Daniel, one of my best friends from Harvard, introduced me to the game over a year ago; soon, I was hooked. Not to just winning the game, but rather to lowering my best time, increasing my percentage of wins, and improving all those gameplay statistics that the app so helpfully provides. FreeCell soon captured my spare time, and the worst part of it was that I could not let myself lose. And when I did (which was rare, given the amount of time I put into staring at a game in advance before I made any moves) I felt an intense frustrated compulsion—sort of like that frustration when you think you’ve caught a bug in your code, and it turns out to not fix your problem, and you ask yourself “did I just spend time doing something pointless for the last hour?” but then continue doing it anyway.

I’m sure that FreeCell did improve my mental strength; it definitely satisfied my competitive streak, and entertained me on the quarter-day flights to-and-from California. When school eventually took over last summer, I stopped playing. I tried to put my finger on exactly why (for this post)—but couldn’t find a plausible explanation for why my behavior suddently changed. So to try and find out, I returned to it this past week. Returning to the jail of FreeCell has made me realize the (terrifying?) changes in my perspective from nearly two years ago to now. Namely, I’m losing more than ever before.

I’ve lost focus. I’ll be distracted by the chirps of birds outside my window and, regardless of the seconds ticking away on the FreeCell timer, pause just a moment to indulge in a pleasant fantasy in which a bird’s song becomes a song for me.

I’ve lost motivation. While I admit that I still begin games with the intention to win or beat my best time, this intention mysteriously disappears after the first few moves. I haven’t quite parsed this phenomenon yet.

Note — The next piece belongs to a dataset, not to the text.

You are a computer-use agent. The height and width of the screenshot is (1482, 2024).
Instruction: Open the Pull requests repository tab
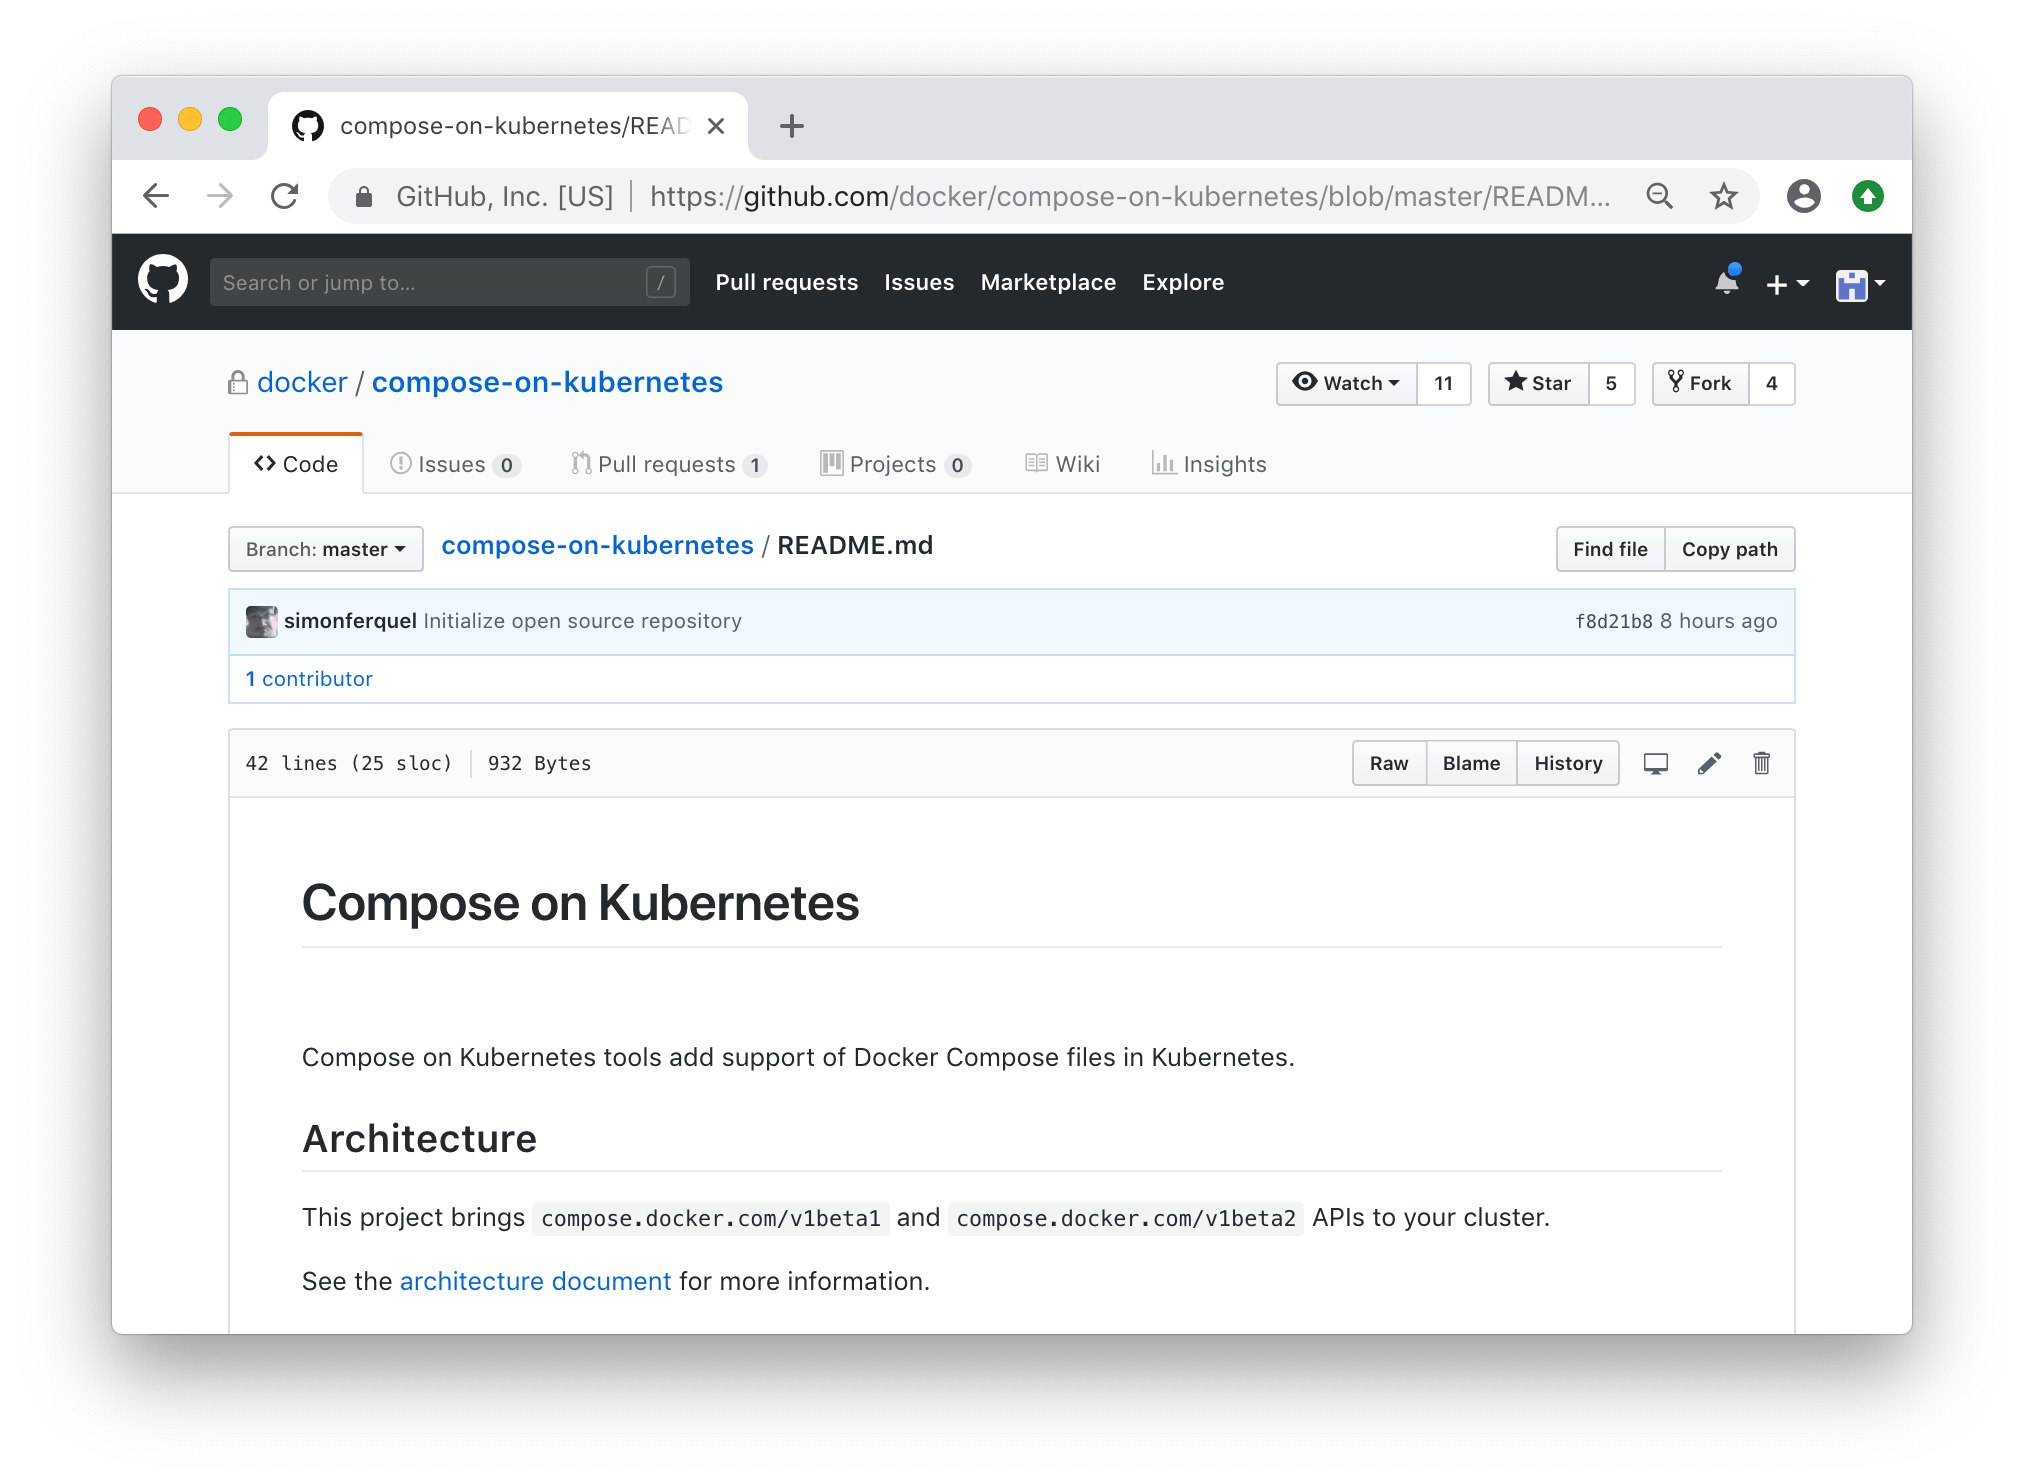[669, 464]
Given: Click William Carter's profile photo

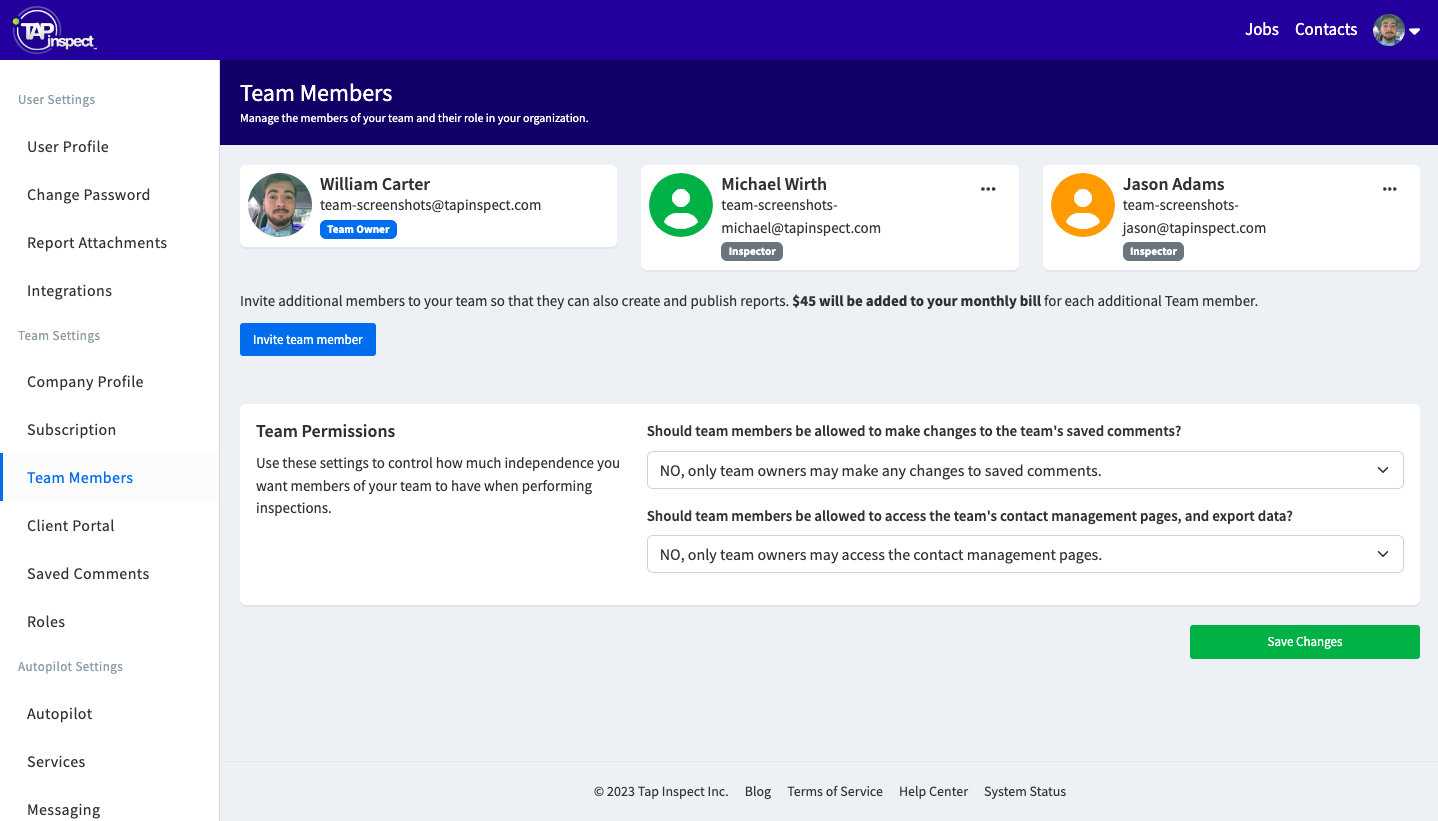Looking at the screenshot, I should (279, 205).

I’ve lost games. Nowadays, I take the greedy approach to solving the puzzle; I believe my win ratio is probably 50% (as compared to 98% from two years ago), and my rank on the scoreboard is probably horrendous (I haven’t checked). But it’s fun! An exercise in how greedy heuristics often fail.

I’ve lost the high and low waves of frustration and excitement. Perhaps it’s true that you need the intense lows to feel incredible highs. These have melted away into a nice fuzzy feeling when I win, and a ¯\(ツ)/¯ when I don’t.

And finally, I’ve lost the compulsion to always try my best.

Focus, motivation, high rankings, trying your best… these are all traits prized in the classroom and probably by every employer. But for me, I happily lost these traits in my games of FreeCell and beyond. Being perfect is no longer who I am. It’s not like it ever was; I was only ever “trying my best.” As cliche as it sounds, when “trying your best” becomes striving for an impossible perfection, nothing is ever satisfactory. (Also, isn’t it funny that “as cliche as it sounds” has now become a cliche?)

FreeCell has shown me that I now live more at my best, rather than strive to be best. I prize the momentary indulgences of curiosity and imagination, and the silence in my mind that has replaced the constant chaos of seeing a million mistakes and wanting to fix them. Ironically, it is this change in mindset that has led to not only some of the best and happiest times of my life, but also the best research I have ever done and the most meaningful music I have ever performed (I can’t say the same for my FreeCell games, but… ¯\(ツ)/¯).

I’ve been told so many times that “all that matters is trying your best”; I’ve gone through many an exam or project telling myself that all will turn out fine if only I try my best. But is there really a “best”? I’d argue that, at least for myself, I can’t see there being an end to “best”; there is always something more to improve, another second to trim, another goal to achieve or statistic to beat. And if I can never try my best… should I try to?